The woman with elongated arms pushed herself to her feet, blood streaming from her knees. "We need to regroup. He's—"
"No." Maleus's voice was hard. "No San Dioral reaches the summit. After all the Demon King has given us, we cannot disappoint him now."
But he didn't move forward. None of them did.
They'd learned what Clive could do. And fifteen against one suddenly didn't seem like odds they wanted anymore.
Clive kept his sword leveled, his brush ready. His heart hammered in his chest, and every breath was work at this altitude. But he showed none of it.
"I'm going to the summit," he said quietly. "You can try to stop me again. Or you can let me pass."

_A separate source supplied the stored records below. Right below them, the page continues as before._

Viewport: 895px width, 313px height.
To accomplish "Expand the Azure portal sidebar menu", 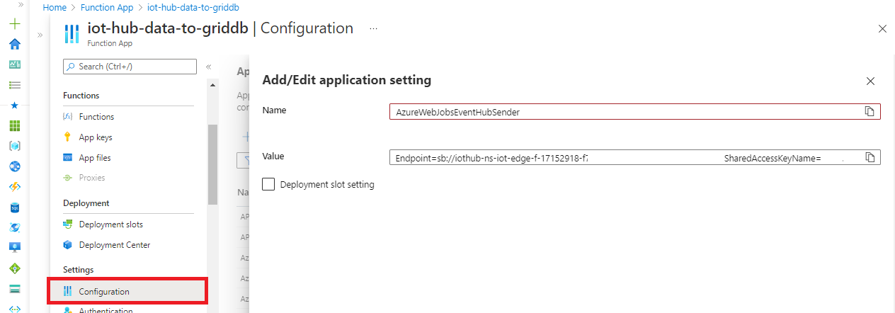I will coord(21,4).
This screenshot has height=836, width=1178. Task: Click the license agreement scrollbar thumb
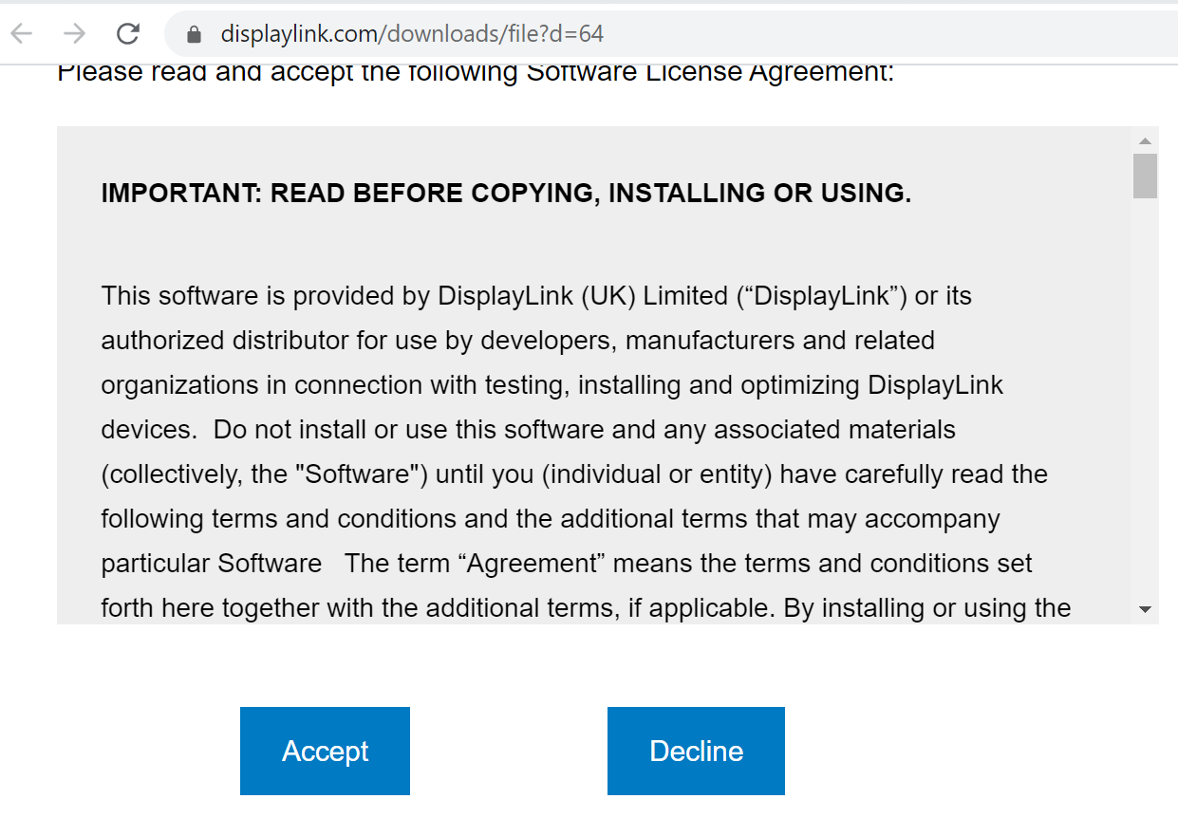click(1145, 176)
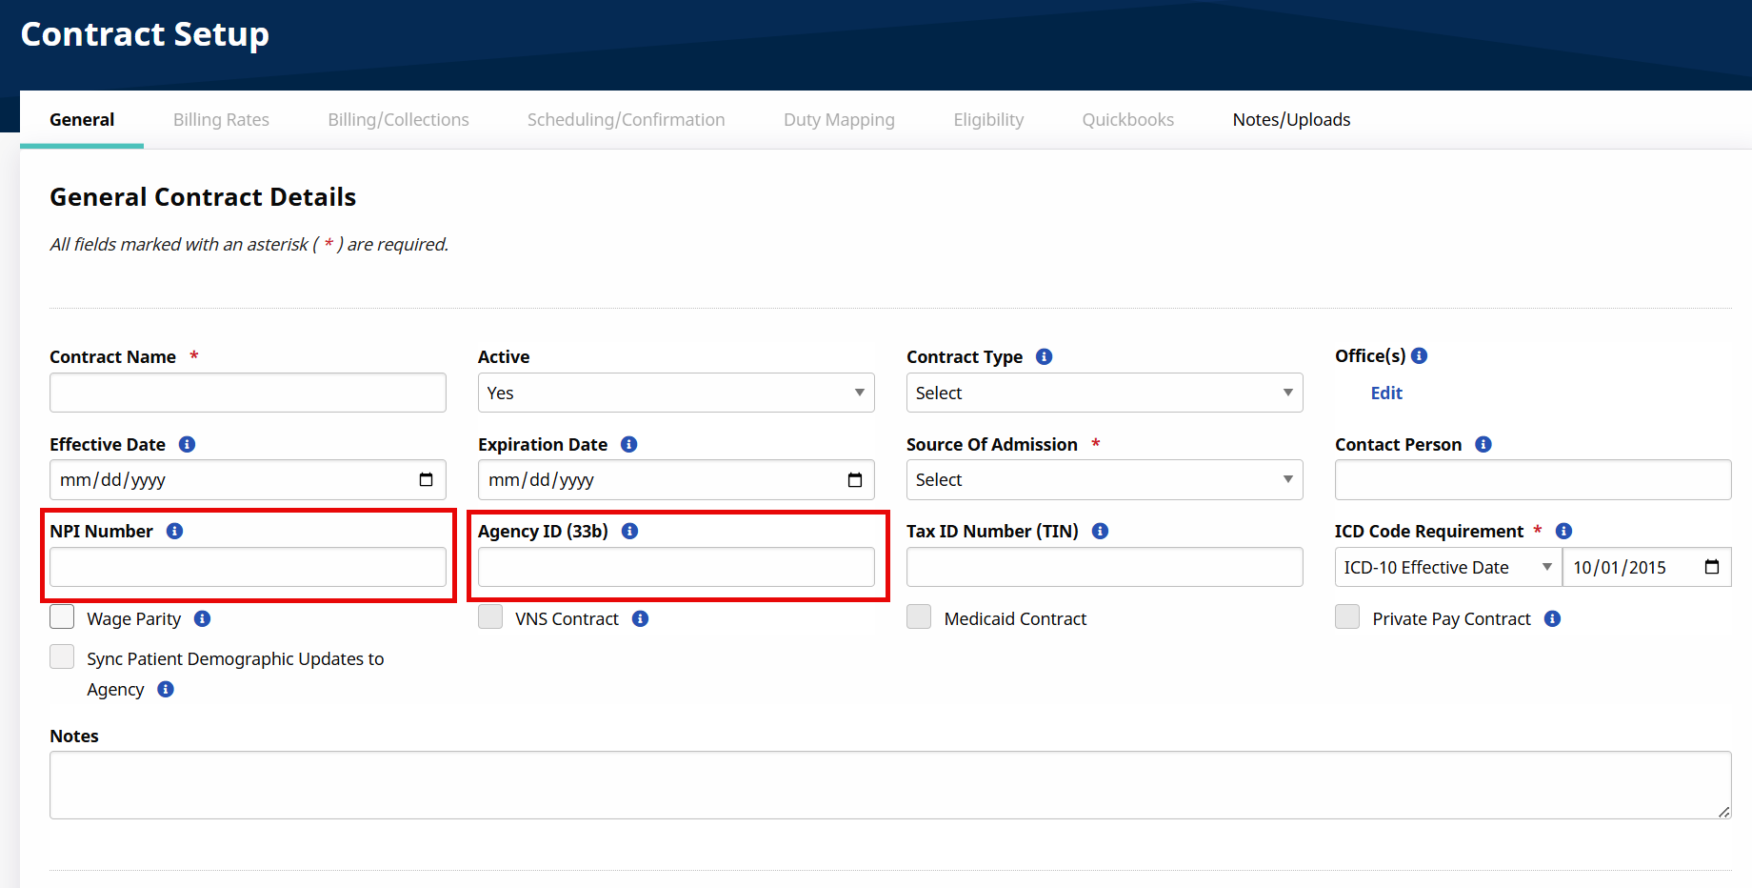The height and width of the screenshot is (888, 1752).
Task: Select the ICD-10 Effective Date dropdown
Action: [x=1446, y=567]
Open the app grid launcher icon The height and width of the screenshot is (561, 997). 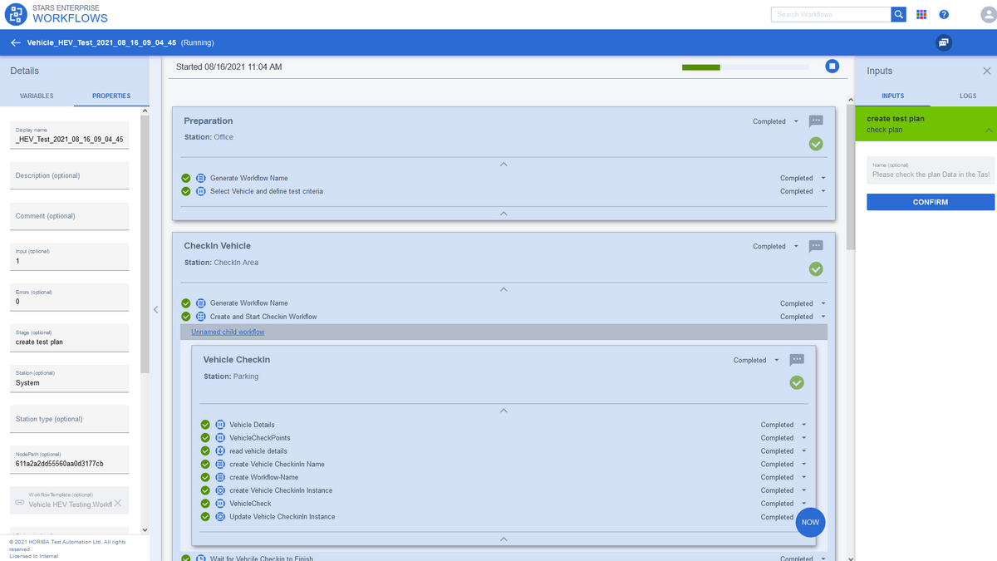pos(923,14)
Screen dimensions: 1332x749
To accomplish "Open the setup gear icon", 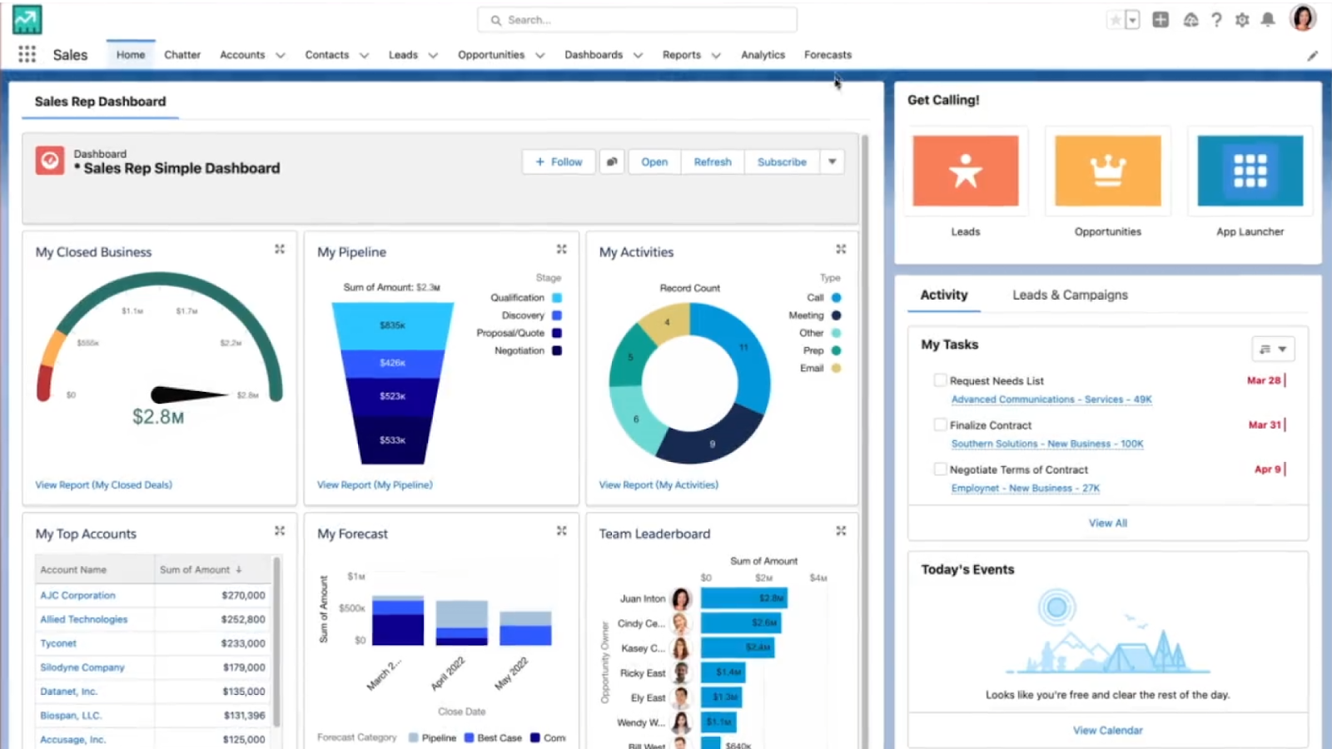I will coord(1242,20).
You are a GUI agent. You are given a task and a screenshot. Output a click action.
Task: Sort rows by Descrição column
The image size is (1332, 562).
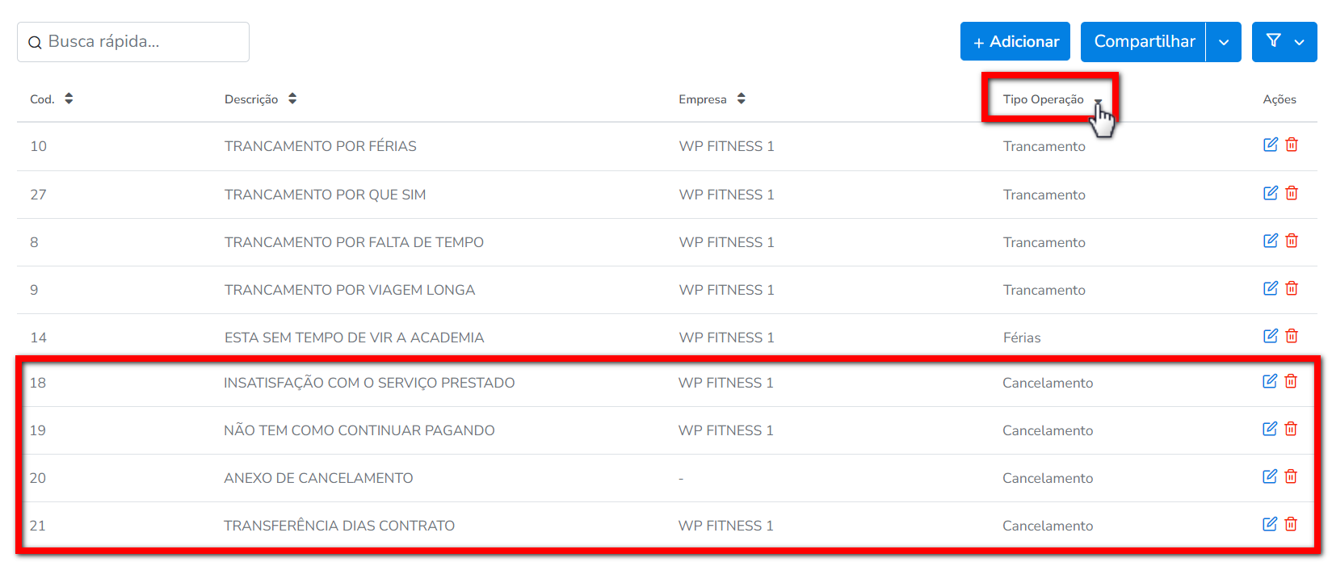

Maleus spat blood onto the snow. "We cannot allow that." He matched Clive’s gaze. "It was the Demon King's blessing that saved us when the plague came. When our flesh rotted, when the fever burned, when San Dioral abandoned us to die—he answered. He remade us. Gave us strength where we had none."
The woman with elongated arms nodded, pressing her hand against her bleeding knees. "We were dying. All of us. The Moon Mother's gift is what kept us alive."
"We will protect his legacy," Maleus said, raising his claw-fused hands. "No matter the cost."
Clive's grip tightened on his brush. "Then you leave me no choice."
He stepped forward, brush already moving to his palette—
The world went dark.
The daylight vanished, swallowed by the shadows.
The moon rose, hanging in the sky where the sun had been moments before. And from that moon, beams of light descended, cutting through the darkness like spotlights, illuminating the cultists, the altar, Clive himself.
The cultists dropped to their knees. All of them, even Maleus with his bleeding ribs. Their heads bowed, their transformed faces pressed toward the snow.
"Moon Mother," they whispered in unison. "Moon Mother, we are yours."
And then she spoke.
"You're here, Clive."
His sword lowered. He couldn't help it. That voice was still hers.
"I'm here for you."
The moonbeams shifted, forming something like a figure in the air before him. Translucent. Beautiful. And so sad it hurt to look at.
"Don't hurt them, Clive." The figure gestured toward the kneeling cultists. "They're not bad people. They were sick. Dying. They just wanted to survive."
The cultists remained kneeling, trembling. Whether from cold or reverence, Clive couldn't tell.
"Then let me pass," he said.
The figure was silent for a long moment. The moonbeams dimmed slightly.
"I'll see you at the top." Her voice was fading now, withdrawing. "Come alone, Clive. Just you. Please."
"Jill—"
But the darkness lifted as suddenly as it had fallen. Sunlight crashed back onto the mountain, making Clive squint against the glare. The moon was gone. The beams of light vanished.
The cultists slowly raised their heads, blinking in confusion. Maleus touched his face as if checking that he was still real.
Clive stood among them, sword still in hand, brush still ready. But the fight had gone out of all of them.
"She spoke to you," the woman with elongated arms said softly. "The Moon Mother knows you."
Clive didn't answer.
"Go," Maleus said finally. He stepped aside, gesturing up the mountain path. "She's asked for you. We won't interfere."
The others parted, creating a path through their circle.
Clive walked through them slowly, watching for treachery. But they only watched him pass, their expressions unreadable behind their transformations.
When he'd cleared their camp, when he was a hundred yards up the path, Azura's voice touched his mind: What just happened?
The moon does not judge what it illuminates. It simply shows what has always been there, waiting in the dark to be understood.